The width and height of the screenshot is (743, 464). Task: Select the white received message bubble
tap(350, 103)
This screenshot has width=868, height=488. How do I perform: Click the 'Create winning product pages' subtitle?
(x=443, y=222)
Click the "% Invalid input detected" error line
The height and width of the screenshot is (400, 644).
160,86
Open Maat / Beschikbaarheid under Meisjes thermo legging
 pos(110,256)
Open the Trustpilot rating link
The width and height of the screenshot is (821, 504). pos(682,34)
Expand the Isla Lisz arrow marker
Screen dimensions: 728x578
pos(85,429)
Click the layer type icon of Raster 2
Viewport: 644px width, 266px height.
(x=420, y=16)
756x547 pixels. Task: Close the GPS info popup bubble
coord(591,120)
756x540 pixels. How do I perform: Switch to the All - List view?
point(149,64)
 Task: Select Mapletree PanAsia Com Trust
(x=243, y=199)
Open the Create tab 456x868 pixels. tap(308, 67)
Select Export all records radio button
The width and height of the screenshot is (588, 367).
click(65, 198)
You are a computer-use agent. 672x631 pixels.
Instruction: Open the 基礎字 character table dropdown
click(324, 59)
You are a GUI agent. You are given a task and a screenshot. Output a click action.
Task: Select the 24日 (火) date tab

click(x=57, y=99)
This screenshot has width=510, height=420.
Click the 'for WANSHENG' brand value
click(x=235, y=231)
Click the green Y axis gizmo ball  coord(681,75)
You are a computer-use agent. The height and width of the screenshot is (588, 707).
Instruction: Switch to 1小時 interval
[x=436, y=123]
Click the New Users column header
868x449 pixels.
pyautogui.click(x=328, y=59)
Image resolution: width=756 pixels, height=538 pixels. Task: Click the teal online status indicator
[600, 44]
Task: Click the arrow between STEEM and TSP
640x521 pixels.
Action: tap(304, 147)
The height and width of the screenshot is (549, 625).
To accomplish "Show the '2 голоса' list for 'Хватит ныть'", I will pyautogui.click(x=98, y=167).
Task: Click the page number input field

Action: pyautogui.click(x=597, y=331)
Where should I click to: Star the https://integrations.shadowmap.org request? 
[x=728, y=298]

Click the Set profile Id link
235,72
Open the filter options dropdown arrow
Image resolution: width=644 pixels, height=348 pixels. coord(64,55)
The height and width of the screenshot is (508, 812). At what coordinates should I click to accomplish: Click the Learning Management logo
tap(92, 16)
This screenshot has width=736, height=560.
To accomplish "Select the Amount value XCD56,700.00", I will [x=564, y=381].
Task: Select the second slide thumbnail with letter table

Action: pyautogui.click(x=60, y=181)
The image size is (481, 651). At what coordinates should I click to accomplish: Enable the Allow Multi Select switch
-*-*-
__Problem to work on__.
Could you retype all of the entries, leaving every character unchanged?

__Written solution__.
The width and height of the screenshot is (743, 464). Task: Select the white received message bubble
tap(350, 103)
This screenshot has width=868, height=488. How do I perform: Click the 'Create winning product pages' subtitle?
(x=443, y=222)
Click the "% Invalid input detected" error line
The height and width of the screenshot is (400, 644).
160,86
Open Maat / Beschikbaarheid under Meisjes thermo legging
 pos(110,256)
Open the Trustpilot rating link
The width and height of the screenshot is (821, 504). pos(682,34)
Expand the Isla Lisz arrow marker
Screen dimensions: 728x578
pos(85,429)
Click the layer type icon of Raster 2
Viewport: 644px width, 266px height.
(x=420, y=16)
756x547 pixels. Task: Close the GPS info popup bubble
coord(591,120)
756x540 pixels. How do I perform: Switch to the All - List view?
point(149,64)
 Task: Select Mapletree PanAsia Com Trust
(x=243, y=199)
Open the Create tab 456x868 pixels. tap(308, 67)
Select Export all records radio button
The width and height of the screenshot is (588, 367).
click(65, 198)
You are a computer-use agent. 672x631 pixels.
Instruction: Open the 基礎字 character table dropdown
click(324, 59)
You are a GUI agent. You are given a task and a screenshot. Output a click action.
Task: Select the 24日 (火) date tab

click(x=57, y=99)
This screenshot has width=510, height=420.
Click the 'for WANSHENG' brand value
click(x=235, y=231)
Click the green Y axis gizmo ball  coord(681,75)
You are a computer-use agent. The height and width of the screenshot is (588, 707).
Instruction: Switch to 1小時 interval
[x=436, y=123]
Click the New Users column header
868x449 pixels.
pyautogui.click(x=328, y=59)
Image resolution: width=756 pixels, height=538 pixels. Task: Click the teal online status indicator
[600, 44]
Task: Click the arrow between STEEM and TSP
640x521 pixels.
Action: tap(304, 147)
The height and width of the screenshot is (549, 625).
To accomplish "Show the '2 голоса' list for 'Хватит ныть'", I will pyautogui.click(x=98, y=167).
Task: Click the page number input field

Action: pyautogui.click(x=597, y=331)
Where should I click to: Star the https://integrations.shadowmap.org request? 
[x=728, y=298]

Click the Set profile Id link
235,72
Open the filter options dropdown arrow
Image resolution: width=644 pixels, height=348 pixels. coord(64,55)
The height and width of the screenshot is (508, 812). At what coordinates should I click to accomplish: Click the Learning Management logo
tap(92, 16)
This screenshot has width=736, height=560.
To accomplish "Select the Amount value XCD56,700.00", I will [x=564, y=381].
Task: Select the second slide thumbnail with letter table

Action: pyautogui.click(x=60, y=181)
The image size is (481, 651). At what coordinates should I click to accomplish: Enable the Allow Multi Select switch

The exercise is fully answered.